# Texte cité
<<<<

Groenland : végétation et zones humides là où il y avait de la glace | Polarjournal
Glacier près d’Etah, dans le nord-ouest du Groenland. Là où la glace se retire sur les bords, la végétation colonise rapidement le substrat rocheux. Photo : Julia Hager

Les changements dans le paysage du Groenland sont indéniables : la glace fond, la végétation s’étend – au cours des 30 dernières années, près de 30 000 kilomètres carrés de la calotte glaciaire et des glaciers du Groenland ont disparu et la végétation a doublé.

Les données satellitaires, en particulier les premiers enregistrements, constituent une ressource extrêmement importante pour la recherche moderne sur le système terrestre. Les données des satellites Landsat-5 et Landsat-8 ont servi de base à une étude récemment publiée dans Nature Scientific Reports par une équipe de chercheurs de l’Université de Leeds sur les changements de la surface terrestre au Groenland.

L’équipe a utilisé des données satellitaires datant de la fin des années 1980 à la fin des années 2010 et a constaté qu’environ 28 707 kilomètres carrés de la calotte glaciaire et des glaciers du Groenland ont fondu. Dans le même temps, la superficie totale de la végétation a doublé pour atteindre 87 475 kilomètres carrés, les zones humides ont quadruplé, les eaux de fonte ont augmenté, le substratum rocheux a diminué et la couverture de sédiments fins non consolidés s’est accrue. Tous ces changements sont le résultat du réchauffement climatique, qui progresse deux fois plus vite dans la région que la moyenne mondiale.

Que se passe-t-il lorsque la glace fond ?

Lorsque le socle rocheux ou les sédiments grossiers sont exposés, l’effet d’albédo de la glace ne joue plus et permet aux surfaces d’absorber davantage d’énergie solaire, ce qui entraîne un réchauffement de la surface terrestre et une fonte encore plus importante de la glace. D’abord, la végétation de la toundra s’installe lentement sur la roche nue, puis, lorsqu’un peu de sol s’est formé, des arbres nains apparaissent.

Dans le même temps, les eaux de fonte transportent des sédiments et du limon qui, au fil du temps, se transforment en zones humides avec la végétation associée.

En raison de la plus grande quantité d’eau de fonte, le niveau des lacs augmente également, l’eau absorbant beaucoup plus d’énergie solaire que la neige et contribuant également au réchauffement de la surface terrestre.

Sans oublier que la perte de glace contribue de manière significative à l’élévation du niveau de la mer et à l’apport d’eau douce dans l’océan Arctique.

>>>>

# Données recueillies
<<<<

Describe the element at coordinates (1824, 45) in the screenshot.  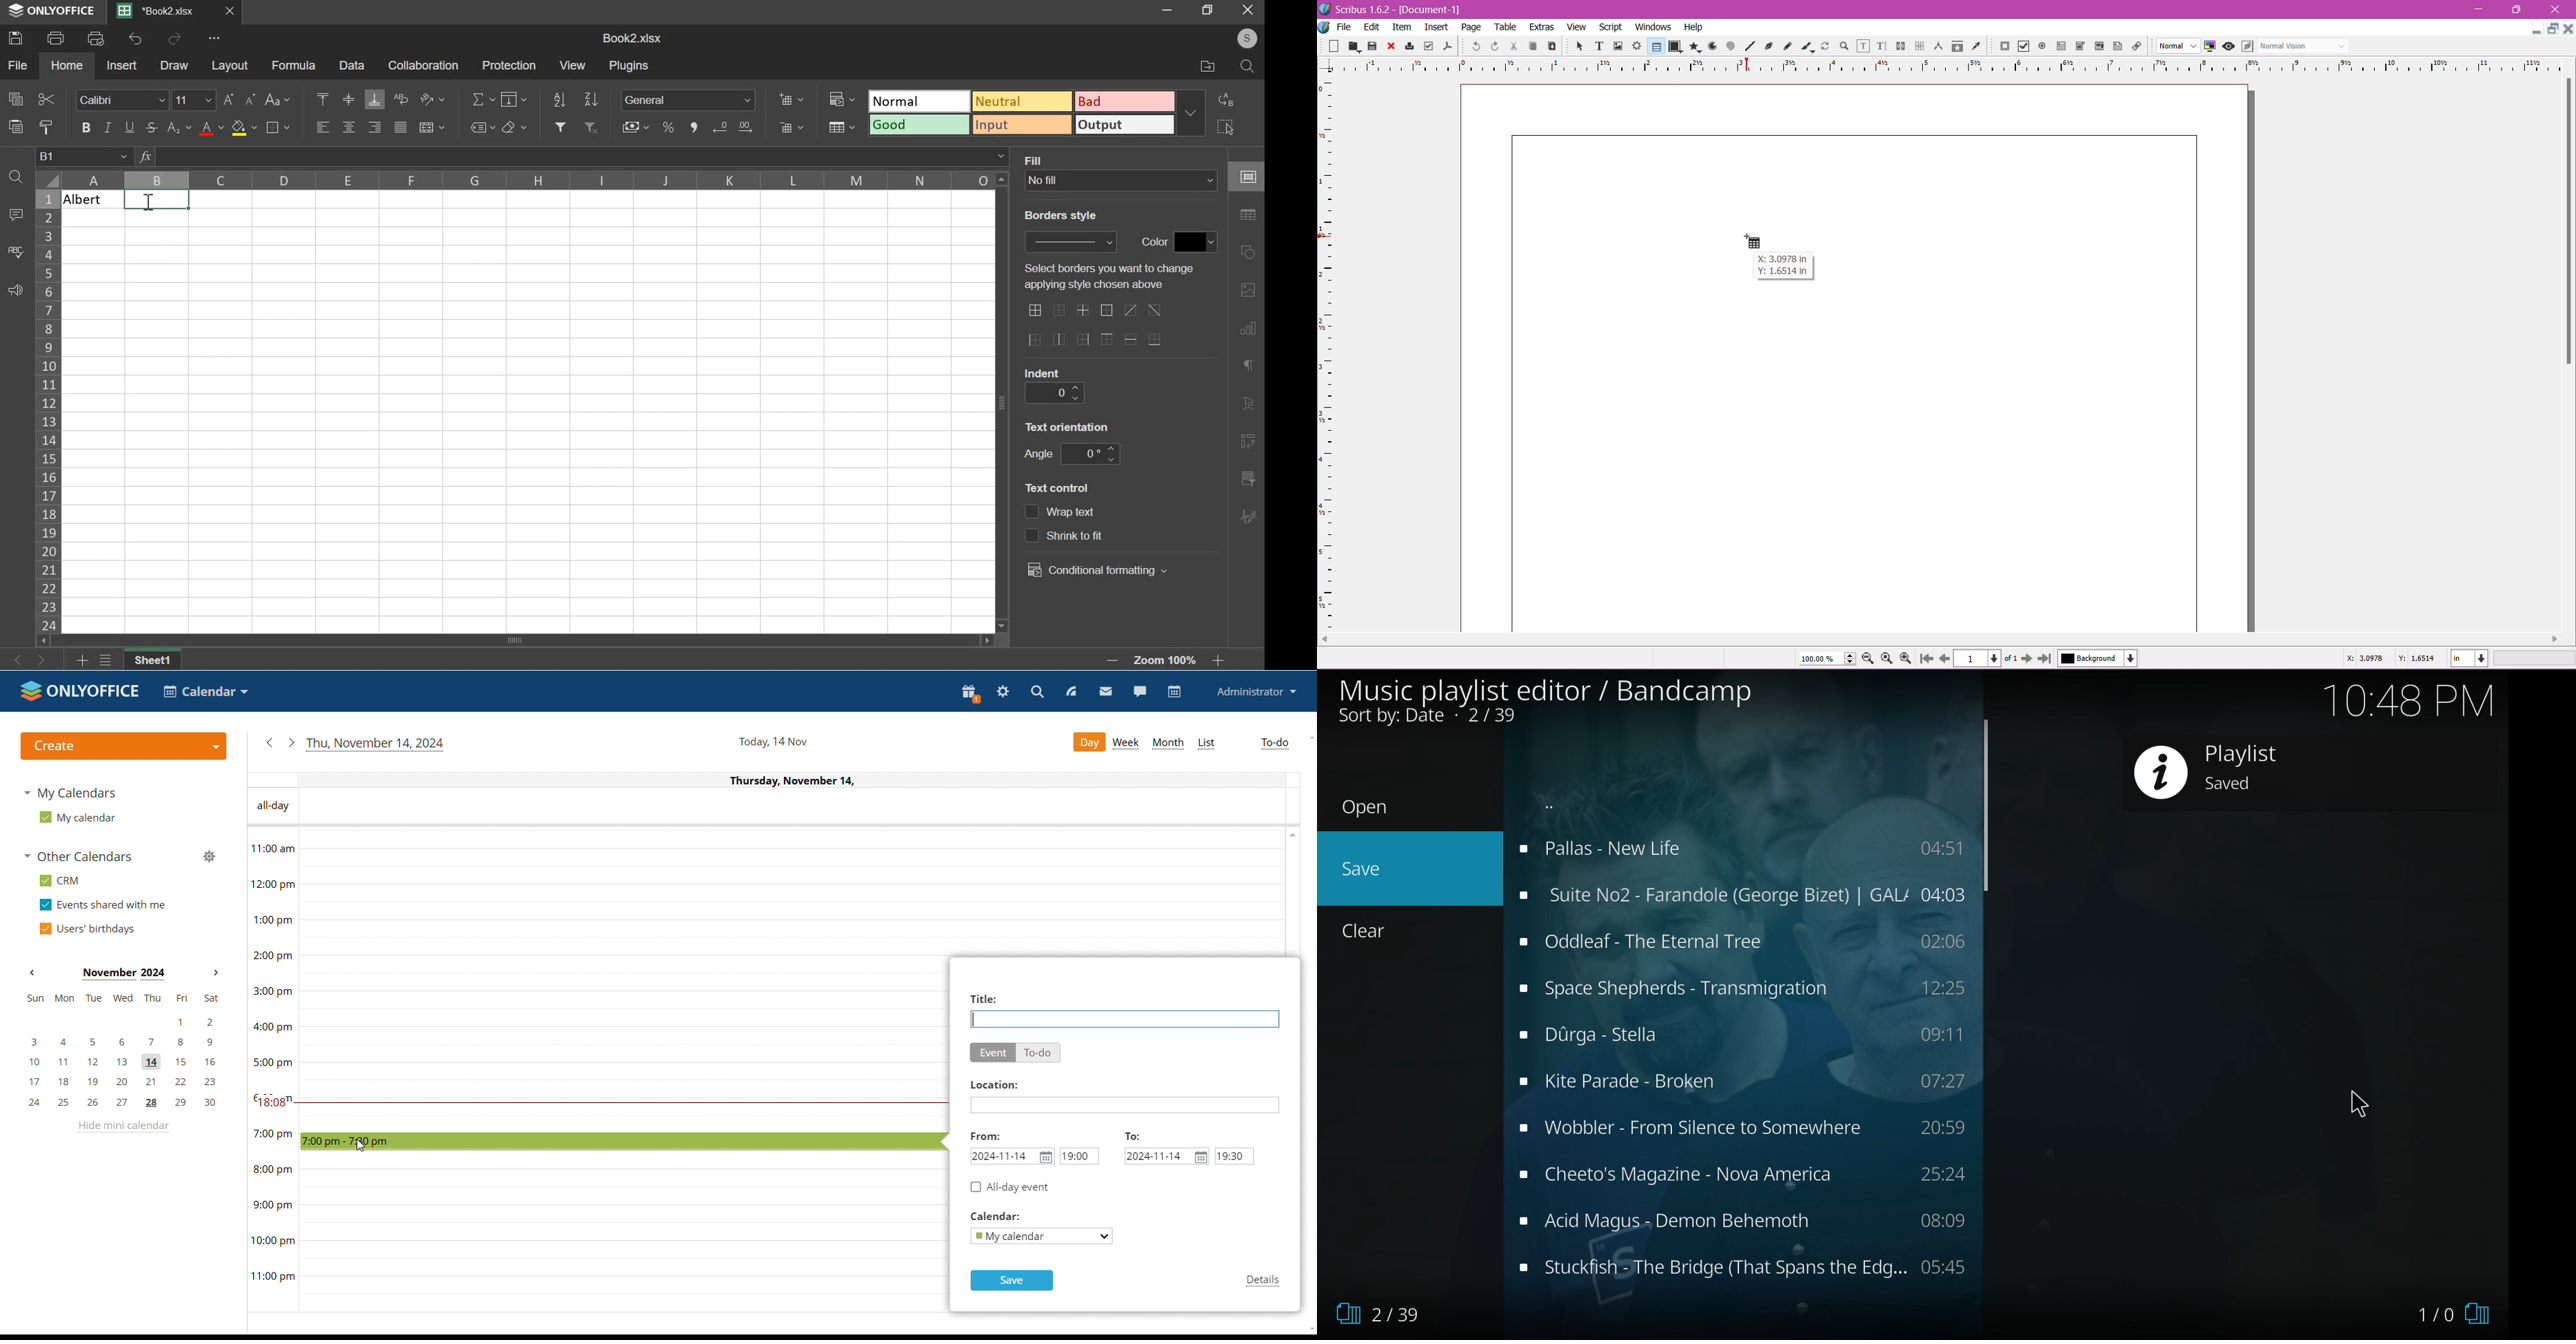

>>>>

# Exercice écrit A
Résumez en deux phrases le texte sur le recul des glaces au Groenland.
# Exercice écrit B
Reprenez le texte sur le recul des glaces au Groenland après sa dernière phrase et prolongez-le.
Le matériel ne sert pas pour ce travail.

# Réponse A
Des données satellitaires analysées par une équipe de l'Université de Leeds montrent qu'entre la fin des années 1980 et la fin des années 2010, environ 28 707 kilomètres carrés de glace ont fondu au Groenland, tandis que la végétation a doublé et que les zones humides ont quadruplé, sous l'effet d'un réchauffement deux fois plus rapide que la moyenne mondiale. La roche et l'eau libérées par la fonte absorbent davantage d'énergie solaire, ce qui accentue le réchauffement, tandis que la toundra puis des arbres nains colonisent le terrain et que la perte de glace contribue à l'élévation du niveau de la mer.

# Réponse B
Perte de glace, surtout sur les bords

Les chercheurs indiquent que la perte de glace s’est concentrée sur les bords des glaciers actuels, mais aussi au nord et au sud-ouest. Il y a également eu une forte perte de glace dans certaines régions de l’ouest, du centre-nord-ouest et du sud-est.

La végétation s’est surtout répandue dans le sud-ouest, l’est et le nord-est. Les plantes typiques des zones humides ont surtout augmenté dans les environs de Kangerlussuaq au sud-ouest et dans certaines zones au nord-est. En général, l’équipe a observé une augmentation de la végétation le long d’un gradient entre 63 et 69 degrés de latitude nord et un déclin au nord de cette latitude.

On trouve également des zones humides avec de la linaigrette typique à Ilulissat, dans l’ouest du Groenland. (Photo : Julia Hager)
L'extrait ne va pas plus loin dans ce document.